— START ITEMS —

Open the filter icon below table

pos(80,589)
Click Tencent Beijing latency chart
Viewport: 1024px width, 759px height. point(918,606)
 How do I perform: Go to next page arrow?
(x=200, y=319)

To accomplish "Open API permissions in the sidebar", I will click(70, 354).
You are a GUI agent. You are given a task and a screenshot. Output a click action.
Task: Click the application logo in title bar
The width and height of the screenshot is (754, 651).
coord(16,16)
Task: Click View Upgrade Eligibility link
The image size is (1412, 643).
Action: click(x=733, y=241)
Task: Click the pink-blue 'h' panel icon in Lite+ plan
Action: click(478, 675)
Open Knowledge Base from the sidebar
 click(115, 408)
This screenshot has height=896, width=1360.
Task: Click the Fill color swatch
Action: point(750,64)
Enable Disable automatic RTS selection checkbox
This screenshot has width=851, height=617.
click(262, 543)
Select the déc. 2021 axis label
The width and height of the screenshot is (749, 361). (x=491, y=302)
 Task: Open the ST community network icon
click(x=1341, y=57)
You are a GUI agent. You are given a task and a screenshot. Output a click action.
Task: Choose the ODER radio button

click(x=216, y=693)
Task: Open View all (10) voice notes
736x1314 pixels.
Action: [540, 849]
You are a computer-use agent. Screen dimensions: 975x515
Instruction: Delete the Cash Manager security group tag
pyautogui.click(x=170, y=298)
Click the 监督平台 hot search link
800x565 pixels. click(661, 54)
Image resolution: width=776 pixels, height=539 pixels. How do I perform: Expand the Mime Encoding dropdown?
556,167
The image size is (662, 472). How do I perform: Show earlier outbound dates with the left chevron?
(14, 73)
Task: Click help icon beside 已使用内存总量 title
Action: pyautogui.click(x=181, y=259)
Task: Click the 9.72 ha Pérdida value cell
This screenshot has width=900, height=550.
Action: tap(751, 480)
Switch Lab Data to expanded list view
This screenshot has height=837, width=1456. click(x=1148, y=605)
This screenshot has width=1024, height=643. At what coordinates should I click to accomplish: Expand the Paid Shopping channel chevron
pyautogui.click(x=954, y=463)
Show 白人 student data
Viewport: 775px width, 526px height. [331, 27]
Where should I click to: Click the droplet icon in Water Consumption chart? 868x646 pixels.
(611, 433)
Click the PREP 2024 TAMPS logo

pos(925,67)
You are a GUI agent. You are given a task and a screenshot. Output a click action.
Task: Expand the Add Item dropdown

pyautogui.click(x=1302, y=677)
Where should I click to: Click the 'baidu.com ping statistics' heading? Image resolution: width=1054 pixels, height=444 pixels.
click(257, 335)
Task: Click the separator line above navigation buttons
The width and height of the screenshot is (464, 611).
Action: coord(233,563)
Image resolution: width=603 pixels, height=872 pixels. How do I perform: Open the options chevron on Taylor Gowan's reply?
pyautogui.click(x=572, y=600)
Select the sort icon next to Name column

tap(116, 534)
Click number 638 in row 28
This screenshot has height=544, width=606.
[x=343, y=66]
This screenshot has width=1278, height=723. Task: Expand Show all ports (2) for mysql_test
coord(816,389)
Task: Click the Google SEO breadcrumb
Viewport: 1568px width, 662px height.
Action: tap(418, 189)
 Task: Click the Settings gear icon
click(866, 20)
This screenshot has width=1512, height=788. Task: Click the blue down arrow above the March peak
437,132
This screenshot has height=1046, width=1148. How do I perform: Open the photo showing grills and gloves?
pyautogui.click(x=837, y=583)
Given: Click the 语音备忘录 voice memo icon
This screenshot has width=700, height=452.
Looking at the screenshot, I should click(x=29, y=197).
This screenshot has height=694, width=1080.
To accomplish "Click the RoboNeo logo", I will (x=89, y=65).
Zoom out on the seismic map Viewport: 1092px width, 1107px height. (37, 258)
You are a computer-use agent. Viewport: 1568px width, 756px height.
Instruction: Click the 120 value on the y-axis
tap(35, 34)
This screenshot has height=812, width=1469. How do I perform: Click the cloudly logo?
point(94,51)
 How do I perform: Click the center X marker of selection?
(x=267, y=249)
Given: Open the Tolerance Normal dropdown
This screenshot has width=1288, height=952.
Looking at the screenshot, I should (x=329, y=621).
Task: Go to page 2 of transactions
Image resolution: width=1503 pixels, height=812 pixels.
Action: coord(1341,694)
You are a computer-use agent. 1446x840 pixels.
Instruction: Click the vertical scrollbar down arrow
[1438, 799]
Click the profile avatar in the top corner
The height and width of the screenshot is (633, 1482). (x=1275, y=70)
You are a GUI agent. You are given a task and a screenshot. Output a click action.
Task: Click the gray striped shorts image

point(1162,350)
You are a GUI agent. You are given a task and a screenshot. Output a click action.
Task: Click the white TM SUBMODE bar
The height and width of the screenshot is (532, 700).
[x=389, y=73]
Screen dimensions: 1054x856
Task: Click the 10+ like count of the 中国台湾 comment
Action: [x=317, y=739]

— END ITEMS —

→ GOAL OF THE EXERCISE:
Rewrite all of the material above, replacing "sidebar" with "side panel" and leaving everything else unchanged.

→ EXERCISE SOLUTION:
Open the filter icon below table

pos(80,589)
Click Tencent Beijing latency chart
Viewport: 1024px width, 759px height. point(918,606)
 How do I perform: Go to next page arrow?
(x=200, y=319)

To accomplish "Open API permissions in the side panel", I will click(70, 354).
You are a GUI agent. You are given a task and a screenshot. Output a click action.
Task: Click the application logo in title bar
The width and height of the screenshot is (754, 651).
coord(16,16)
Task: Click View Upgrade Eligibility link
The image size is (1412, 643).
Action: click(x=733, y=241)
Task: Click the pink-blue 'h' panel icon in Lite+ plan
Action: click(478, 675)
Open Knowledge Base from the side panel
 click(115, 408)
This screenshot has height=896, width=1360.
Task: Click the Fill color swatch
Action: point(750,64)
Enable Disable automatic RTS selection checkbox
This screenshot has width=851, height=617.
click(262, 543)
Select the déc. 2021 axis label
The width and height of the screenshot is (749, 361). (x=491, y=302)
 Task: Open the ST community network icon
click(x=1341, y=57)
You are a GUI agent. You are given a task and a screenshot. Output a click action.
Task: Choose the ODER radio button

click(x=216, y=693)
Task: Open View all (10) voice notes
736x1314 pixels.
Action: [540, 849]
You are a computer-use agent. Screen dimensions: 975x515
Instruction: Delete the Cash Manager security group tag
pyautogui.click(x=170, y=298)
Click the 监督平台 hot search link
800x565 pixels. click(661, 54)
Image resolution: width=776 pixels, height=539 pixels. How do I perform: Expand the Mime Encoding dropdown?
556,167
The image size is (662, 472). How do I perform: Show earlier outbound dates with the left chevron?
(14, 73)
Task: Click help icon beside 已使用内存总量 title
Action: pyautogui.click(x=181, y=259)
Task: Click the 9.72 ha Pérdida value cell
This screenshot has width=900, height=550.
Action: tap(751, 480)
Switch Lab Data to expanded list view
This screenshot has height=837, width=1456. click(x=1148, y=605)
This screenshot has width=1024, height=643. At what coordinates should I click to accomplish: Expand the Paid Shopping channel chevron
pyautogui.click(x=954, y=463)
Show 白人 student data
Viewport: 775px width, 526px height. [331, 27]
Where should I click to: Click the droplet icon in Water Consumption chart? 868x646 pixels.
(611, 433)
Click the PREP 2024 TAMPS logo

pos(925,67)
You are a GUI agent. You are given a task and a screenshot. Output a click action.
Task: Expand the Add Item dropdown

pyautogui.click(x=1302, y=677)
Where should I click to: Click the 'baidu.com ping statistics' heading? Image resolution: width=1054 pixels, height=444 pixels.
click(257, 335)
Task: Click the separator line above navigation buttons
The width and height of the screenshot is (464, 611).
Action: coord(233,563)
Image resolution: width=603 pixels, height=872 pixels. How do I perform: Open the options chevron on Taylor Gowan's reply?
pyautogui.click(x=572, y=600)
Select the sort icon next to Name column

tap(116, 534)
Click number 638 in row 28
This screenshot has height=544, width=606.
[x=343, y=66]
This screenshot has width=1278, height=723. Task: Expand Show all ports (2) for mysql_test
coord(816,389)
Task: Click the Google SEO breadcrumb
Viewport: 1568px width, 662px height.
Action: tap(418, 189)
 Task: Click the Settings gear icon
click(866, 20)
This screenshot has width=1512, height=788. Task: Click the blue down arrow above the March peak
437,132
This screenshot has height=1046, width=1148. How do I perform: Open the photo showing grills and gloves?
pyautogui.click(x=837, y=583)
Given: Click the 语音备忘录 voice memo icon
This screenshot has width=700, height=452.
Looking at the screenshot, I should click(x=29, y=197).
This screenshot has height=694, width=1080.
To accomplish "Click the RoboNeo logo", I will (x=89, y=65).
Zoom out on the seismic map Viewport: 1092px width, 1107px height. (37, 258)
You are a computer-use agent. Viewport: 1568px width, 756px height.
Instruction: Click the 120 value on the y-axis
tap(35, 34)
This screenshot has height=812, width=1469. How do I perform: Click the cloudly logo?
point(94,51)
 How do I perform: Click the center X marker of selection?
(x=267, y=249)
Given: Open the Tolerance Normal dropdown
This screenshot has width=1288, height=952.
Looking at the screenshot, I should (x=329, y=621).
Task: Go to page 2 of transactions
Image resolution: width=1503 pixels, height=812 pixels.
Action: coord(1341,694)
You are a computer-use agent. 1446x840 pixels.
Instruction: Click the vertical scrollbar down arrow
[1438, 799]
Click the profile avatar in the top corner
The height and width of the screenshot is (633, 1482). (x=1275, y=70)
You are a GUI agent. You are given a task and a screenshot. Output a click action.
Task: Click the gray striped shorts image

point(1162,350)
You are a GUI agent. You are given a task and a screenshot. Output a click action.
Task: Click the white TM SUBMODE bar
The height and width of the screenshot is (532, 700).
[x=389, y=73]
Screen dimensions: 1054x856
Task: Click the 10+ like count of the 中国台湾 comment
Action: [x=317, y=739]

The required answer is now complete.